Announcing Meteor 1.7

It’s finally here!! :tada::package::unicorn::sparkles:

My request to you, fellow Meteor developers and forum participants:

This new modern/legacy bundling system is unique to Meteor, for now. No other framework (to my knowledge) has anything like this, and I’m honestly not sure how most of them are going to implement it, without all the advantages that Meteor brings to the table. More so than ever before, Meteor is now ahead of the game, and other frameworks will have to catch up. Please read the blog post, learn how to explain this powerful technology clearly, and then tell every web developer you can about it. Ask them if they’ve ever wanted to use native ECMAScript features in modern browsers. When they tell you “sure, but that won’t work in IE10,” smile and suggest they have a seat, because you have some great news for them.


Congratulations Ben. It’s always good to have selling points like this :wink:

Should we start to do the same advertising with the Cordova Integration?

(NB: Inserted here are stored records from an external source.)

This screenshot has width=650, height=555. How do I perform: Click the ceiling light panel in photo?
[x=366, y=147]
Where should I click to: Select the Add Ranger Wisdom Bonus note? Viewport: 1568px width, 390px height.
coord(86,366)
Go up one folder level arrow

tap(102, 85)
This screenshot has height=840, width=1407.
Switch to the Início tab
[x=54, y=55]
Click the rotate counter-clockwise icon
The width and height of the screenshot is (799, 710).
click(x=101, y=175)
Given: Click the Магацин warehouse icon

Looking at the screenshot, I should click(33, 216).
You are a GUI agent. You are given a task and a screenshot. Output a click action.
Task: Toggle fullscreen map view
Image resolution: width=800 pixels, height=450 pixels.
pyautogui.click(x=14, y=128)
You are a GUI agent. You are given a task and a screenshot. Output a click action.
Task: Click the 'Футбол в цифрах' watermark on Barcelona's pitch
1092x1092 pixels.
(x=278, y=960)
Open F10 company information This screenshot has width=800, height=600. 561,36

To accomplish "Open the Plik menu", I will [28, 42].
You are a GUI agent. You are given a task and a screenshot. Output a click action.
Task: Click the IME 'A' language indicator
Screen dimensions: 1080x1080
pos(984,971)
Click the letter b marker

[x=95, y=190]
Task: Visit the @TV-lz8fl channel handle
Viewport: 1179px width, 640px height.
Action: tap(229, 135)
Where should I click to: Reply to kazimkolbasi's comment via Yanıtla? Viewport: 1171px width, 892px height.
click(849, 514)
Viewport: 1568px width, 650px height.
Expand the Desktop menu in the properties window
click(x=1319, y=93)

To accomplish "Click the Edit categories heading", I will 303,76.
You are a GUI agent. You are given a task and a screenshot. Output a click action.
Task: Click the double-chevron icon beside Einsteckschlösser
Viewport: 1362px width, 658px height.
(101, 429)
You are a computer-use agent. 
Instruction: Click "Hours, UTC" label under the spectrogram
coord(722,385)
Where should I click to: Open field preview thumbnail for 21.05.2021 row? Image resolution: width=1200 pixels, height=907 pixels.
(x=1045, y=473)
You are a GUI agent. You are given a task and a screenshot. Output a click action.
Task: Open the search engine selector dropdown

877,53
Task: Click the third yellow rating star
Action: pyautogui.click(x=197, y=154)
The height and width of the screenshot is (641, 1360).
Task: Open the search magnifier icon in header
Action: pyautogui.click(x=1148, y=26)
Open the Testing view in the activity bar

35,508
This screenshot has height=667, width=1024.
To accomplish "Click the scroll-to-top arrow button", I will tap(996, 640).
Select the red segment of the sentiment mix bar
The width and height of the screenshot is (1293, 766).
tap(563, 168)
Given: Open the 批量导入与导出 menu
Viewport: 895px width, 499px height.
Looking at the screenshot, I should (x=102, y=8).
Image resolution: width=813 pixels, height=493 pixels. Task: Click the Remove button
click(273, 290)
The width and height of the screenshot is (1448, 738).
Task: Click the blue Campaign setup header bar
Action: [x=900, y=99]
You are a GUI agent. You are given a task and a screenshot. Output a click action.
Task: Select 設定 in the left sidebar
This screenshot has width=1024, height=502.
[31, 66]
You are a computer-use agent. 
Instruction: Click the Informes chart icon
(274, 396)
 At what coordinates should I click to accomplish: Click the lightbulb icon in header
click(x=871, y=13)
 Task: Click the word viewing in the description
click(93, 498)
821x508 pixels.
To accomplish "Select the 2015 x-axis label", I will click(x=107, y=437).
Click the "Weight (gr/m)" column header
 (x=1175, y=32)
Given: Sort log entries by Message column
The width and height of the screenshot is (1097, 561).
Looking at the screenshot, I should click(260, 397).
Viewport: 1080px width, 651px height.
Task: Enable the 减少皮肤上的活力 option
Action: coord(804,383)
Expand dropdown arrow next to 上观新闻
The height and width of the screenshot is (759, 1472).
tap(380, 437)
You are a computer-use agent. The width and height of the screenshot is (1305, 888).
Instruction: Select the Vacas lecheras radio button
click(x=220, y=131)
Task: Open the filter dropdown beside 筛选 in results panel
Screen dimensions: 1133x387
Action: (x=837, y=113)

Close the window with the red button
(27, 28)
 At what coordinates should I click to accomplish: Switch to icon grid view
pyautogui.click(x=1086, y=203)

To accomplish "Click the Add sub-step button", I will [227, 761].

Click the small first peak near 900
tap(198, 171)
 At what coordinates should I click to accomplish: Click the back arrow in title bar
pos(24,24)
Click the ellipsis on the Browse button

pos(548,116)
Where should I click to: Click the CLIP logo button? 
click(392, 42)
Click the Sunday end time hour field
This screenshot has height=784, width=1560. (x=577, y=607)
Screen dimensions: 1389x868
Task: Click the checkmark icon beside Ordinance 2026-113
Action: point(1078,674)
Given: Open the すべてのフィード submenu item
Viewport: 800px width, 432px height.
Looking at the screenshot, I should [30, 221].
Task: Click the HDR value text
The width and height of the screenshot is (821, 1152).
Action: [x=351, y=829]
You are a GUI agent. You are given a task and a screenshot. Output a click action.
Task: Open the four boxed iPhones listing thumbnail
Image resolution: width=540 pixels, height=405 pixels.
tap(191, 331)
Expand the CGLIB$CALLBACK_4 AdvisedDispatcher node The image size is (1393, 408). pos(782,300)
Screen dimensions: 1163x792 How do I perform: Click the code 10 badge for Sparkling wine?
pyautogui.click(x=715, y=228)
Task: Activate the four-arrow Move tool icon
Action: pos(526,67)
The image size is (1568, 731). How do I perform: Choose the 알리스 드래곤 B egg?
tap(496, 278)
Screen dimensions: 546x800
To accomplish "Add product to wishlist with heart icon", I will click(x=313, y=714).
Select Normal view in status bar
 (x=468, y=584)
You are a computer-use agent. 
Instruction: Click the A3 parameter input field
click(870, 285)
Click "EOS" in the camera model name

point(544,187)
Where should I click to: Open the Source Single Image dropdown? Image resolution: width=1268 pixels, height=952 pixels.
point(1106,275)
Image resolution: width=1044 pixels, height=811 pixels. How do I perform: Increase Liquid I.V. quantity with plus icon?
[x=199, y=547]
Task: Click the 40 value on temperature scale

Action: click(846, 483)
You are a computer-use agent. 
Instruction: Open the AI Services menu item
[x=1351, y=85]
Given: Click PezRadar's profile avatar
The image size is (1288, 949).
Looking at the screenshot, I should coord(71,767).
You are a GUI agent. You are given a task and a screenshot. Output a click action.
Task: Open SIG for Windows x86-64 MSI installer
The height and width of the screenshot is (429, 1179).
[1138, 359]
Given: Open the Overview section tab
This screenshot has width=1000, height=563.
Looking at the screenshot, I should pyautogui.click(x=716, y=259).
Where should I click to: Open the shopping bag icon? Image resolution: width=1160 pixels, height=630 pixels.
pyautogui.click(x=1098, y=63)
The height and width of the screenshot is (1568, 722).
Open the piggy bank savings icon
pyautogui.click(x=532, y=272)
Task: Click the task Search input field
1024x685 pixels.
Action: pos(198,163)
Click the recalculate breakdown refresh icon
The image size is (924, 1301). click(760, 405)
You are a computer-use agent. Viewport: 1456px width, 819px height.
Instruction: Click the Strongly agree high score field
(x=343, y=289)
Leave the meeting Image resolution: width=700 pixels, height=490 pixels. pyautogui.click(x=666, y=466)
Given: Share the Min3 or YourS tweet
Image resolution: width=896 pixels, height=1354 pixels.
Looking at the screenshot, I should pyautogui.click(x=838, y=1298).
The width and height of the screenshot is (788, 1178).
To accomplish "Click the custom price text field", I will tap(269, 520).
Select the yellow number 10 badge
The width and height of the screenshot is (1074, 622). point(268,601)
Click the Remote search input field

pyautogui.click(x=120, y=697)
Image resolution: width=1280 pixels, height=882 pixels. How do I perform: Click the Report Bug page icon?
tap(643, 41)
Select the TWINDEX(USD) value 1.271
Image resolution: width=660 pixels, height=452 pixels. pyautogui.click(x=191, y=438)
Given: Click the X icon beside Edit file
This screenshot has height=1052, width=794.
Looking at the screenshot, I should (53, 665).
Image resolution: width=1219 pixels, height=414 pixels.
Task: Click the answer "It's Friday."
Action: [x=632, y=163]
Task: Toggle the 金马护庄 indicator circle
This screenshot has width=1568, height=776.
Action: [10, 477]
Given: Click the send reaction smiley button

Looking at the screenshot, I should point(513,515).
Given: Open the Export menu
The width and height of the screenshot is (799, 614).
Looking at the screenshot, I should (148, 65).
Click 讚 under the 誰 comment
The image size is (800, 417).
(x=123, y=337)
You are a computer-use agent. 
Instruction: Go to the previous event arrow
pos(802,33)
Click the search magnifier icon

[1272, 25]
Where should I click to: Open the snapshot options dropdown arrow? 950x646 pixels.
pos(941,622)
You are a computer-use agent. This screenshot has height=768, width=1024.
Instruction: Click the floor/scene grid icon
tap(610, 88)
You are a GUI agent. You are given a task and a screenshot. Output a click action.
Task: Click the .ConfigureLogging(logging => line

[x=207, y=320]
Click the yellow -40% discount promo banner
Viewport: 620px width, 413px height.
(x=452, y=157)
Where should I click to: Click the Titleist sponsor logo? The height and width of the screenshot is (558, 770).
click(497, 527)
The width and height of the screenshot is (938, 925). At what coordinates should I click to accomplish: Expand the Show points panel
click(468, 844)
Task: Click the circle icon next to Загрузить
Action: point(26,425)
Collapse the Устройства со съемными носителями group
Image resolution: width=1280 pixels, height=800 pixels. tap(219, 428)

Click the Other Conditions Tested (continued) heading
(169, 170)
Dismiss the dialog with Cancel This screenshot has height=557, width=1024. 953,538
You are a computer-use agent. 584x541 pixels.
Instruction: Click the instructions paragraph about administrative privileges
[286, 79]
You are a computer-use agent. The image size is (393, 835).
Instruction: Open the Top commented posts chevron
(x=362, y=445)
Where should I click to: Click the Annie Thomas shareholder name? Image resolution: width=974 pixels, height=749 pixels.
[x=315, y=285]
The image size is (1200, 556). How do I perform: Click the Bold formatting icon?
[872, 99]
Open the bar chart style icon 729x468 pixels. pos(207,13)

It’s far from easy to accomplish the same without Meteor.

Thank you again! :slight_smile:


Wooooooo! Congrats :slight_smile:

Submitted to hackernews, please upvote to get it on the front page.

Find it here: , titled Meteor 1.7 and the evergreen dream


It’s a new dawn for Meteor! Congrats MDG and all contributing community members who have kept Meteor going stronger every day.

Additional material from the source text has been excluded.